__Instructions__.
a) According to the poll extract, whose take on checking uncertainty in data did the writer recently read?
b) Please copy everything in the poll extract from "I had several" down to "library(tidyverse)".
c) List every R library that the poll extract's code loads.

__Text extract__.

┏━━

I had several questions that I was hoping to resolve by getting complete data (more on that later), but the most I could find was a cross-tab with some (not all) of the demographics in the report. This isn’t to pick on this poll, it looks to be well done and you can’t blame them for somebody else possibly reading too much into it. Still, having recently read Steve Wexler’s excellent take on checking uncertainty in data, this seemed like a good place to put it to practice.

Show the code

library(gt)
library(gtExtras)
library(hrbrthemes)
library(tidyverse)

sat_data <- tibble(demo = character(),
       class = character(), 
       n = numeric(), 
       sat = numeric()) %>%
  add_row(demo = 'Total', class = 'Total', n = 1011, sat = 791) %>%
  add_row(demo = 'Gender', class = 'Male', n = 502, sat = 392) %>%
  add_row(demo = 'Gender', class = 'Female', n = 500, sat = 394) %>%
  add_row(demo = 'Race', class = 'White', n = 649, sat = 518) %>%
  add_row(demo = 'Race', class = 'Non-White', n = 334, sat = 253) %>%
  add_row(demo = 'Age', class = '18-34', n = 276, sat = 210) %>%
  add_row(demo = 'Age', class = '35-54', n = 310, sat = 256) %>%
  add_row(demo = 'Age', class = '55+', n = 396, sat = 301) %>%
  add_row(demo = 'Education', class = 'College Grad', n = 374, sat = 317) %>%
  add_row(demo = 'Education', class = 'Some College', n = 279, sat = 212) %>%
  add_row(demo = 'Education', class = 'HS Grad or Less', n = 355, sat = 260) %>%
  add_row(demo = 'Party ID', class = 'Republican', n = 255, sat = 197) %>%
  add_row(demo = 'Party ID', class = 'Independent', n = 461, sat = 346) %>%
  add_row(demo = 'Party ID', class = 'Democrat', n = 273, sat = 230) %>%
  add_row(demo = 'Household Income', class = 'Less Than $50,000', n = 313, sat = 219) %>%
  add_row(demo = 'Household Income', class = '$50,000 - 100,000', n = 322, sat = 247) %>%
  add_row(demo = 'Household Income', class = '$100,000+', n = 278, sat = 247) %>%
  mutate(sat_perc = sat / n)

┗━━

__Given information__.
┏━━

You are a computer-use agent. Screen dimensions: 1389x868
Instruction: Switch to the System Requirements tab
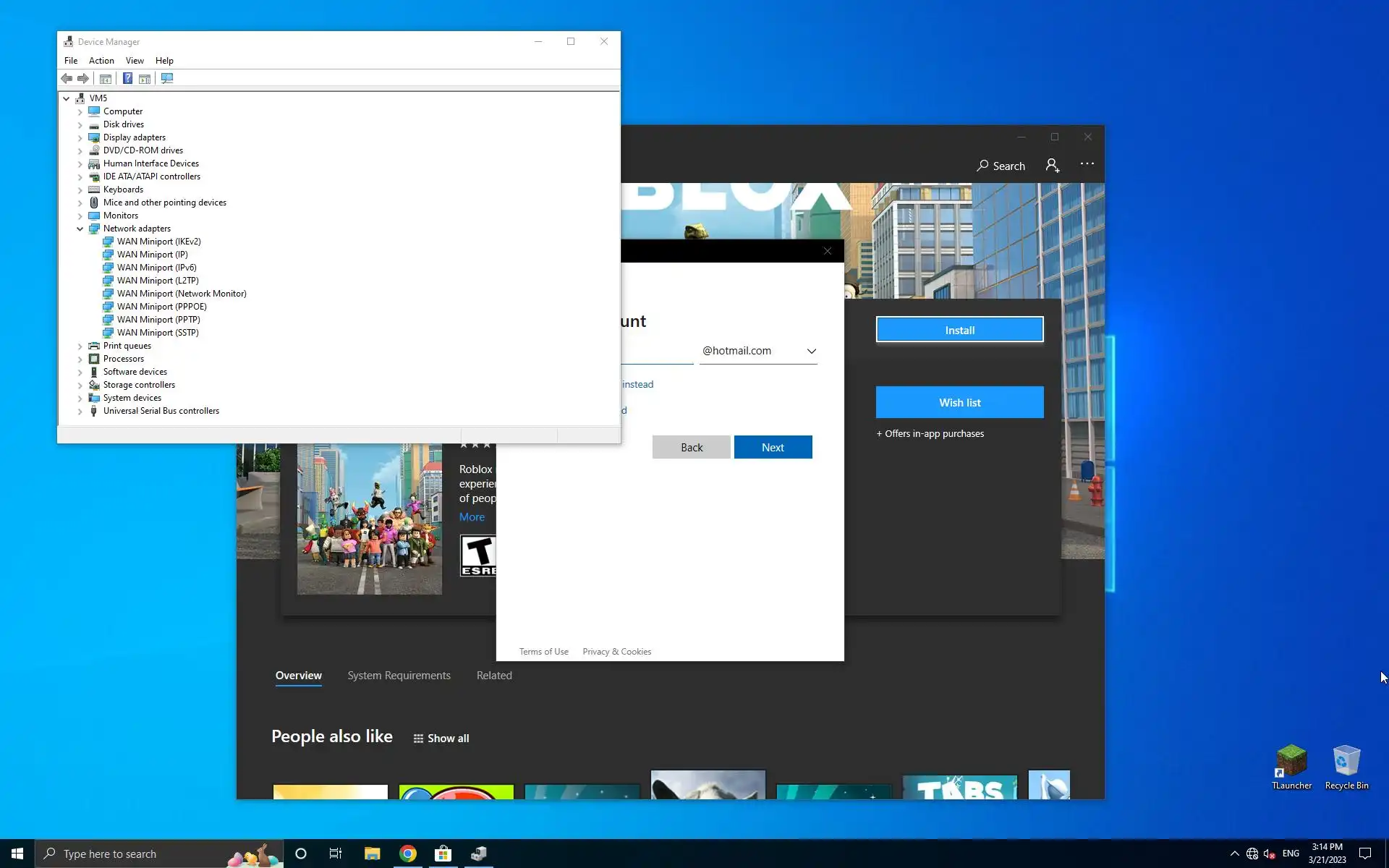[x=399, y=676]
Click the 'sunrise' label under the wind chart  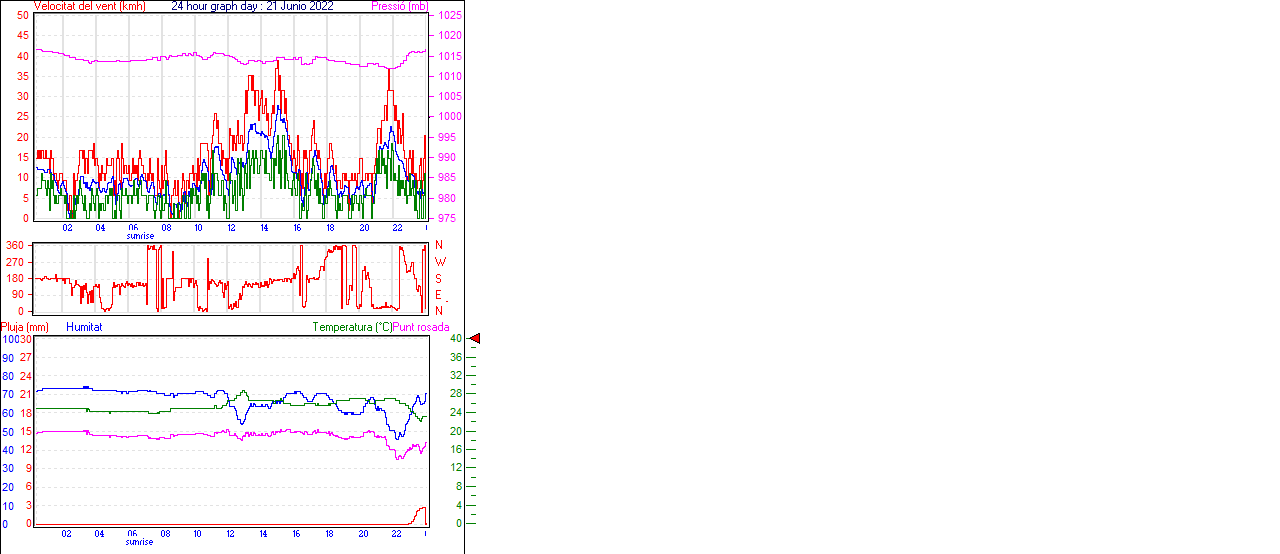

┗━━

__Answers per task__.
a) Steve Wexler's

b)
I had several questions that I was hoping to resolve by getting complete data (more on that later), but the most I could find was a cross-tab with some (not all) of the demographics in the report. This isn’t to pick on this poll, it looks to be well done and you can’t blame them for somebody else possibly reading too much into it. Still, having recently read Steve Wexler’s excellent take on checking uncertainty in data, this seemed like a good place to put it to practice.

Show the code

library(gt)
library(gtExtras)
library(hrbrthemes)
library(tidyverse)

c) gt, gtExtras, hrbrthemes, tidyverse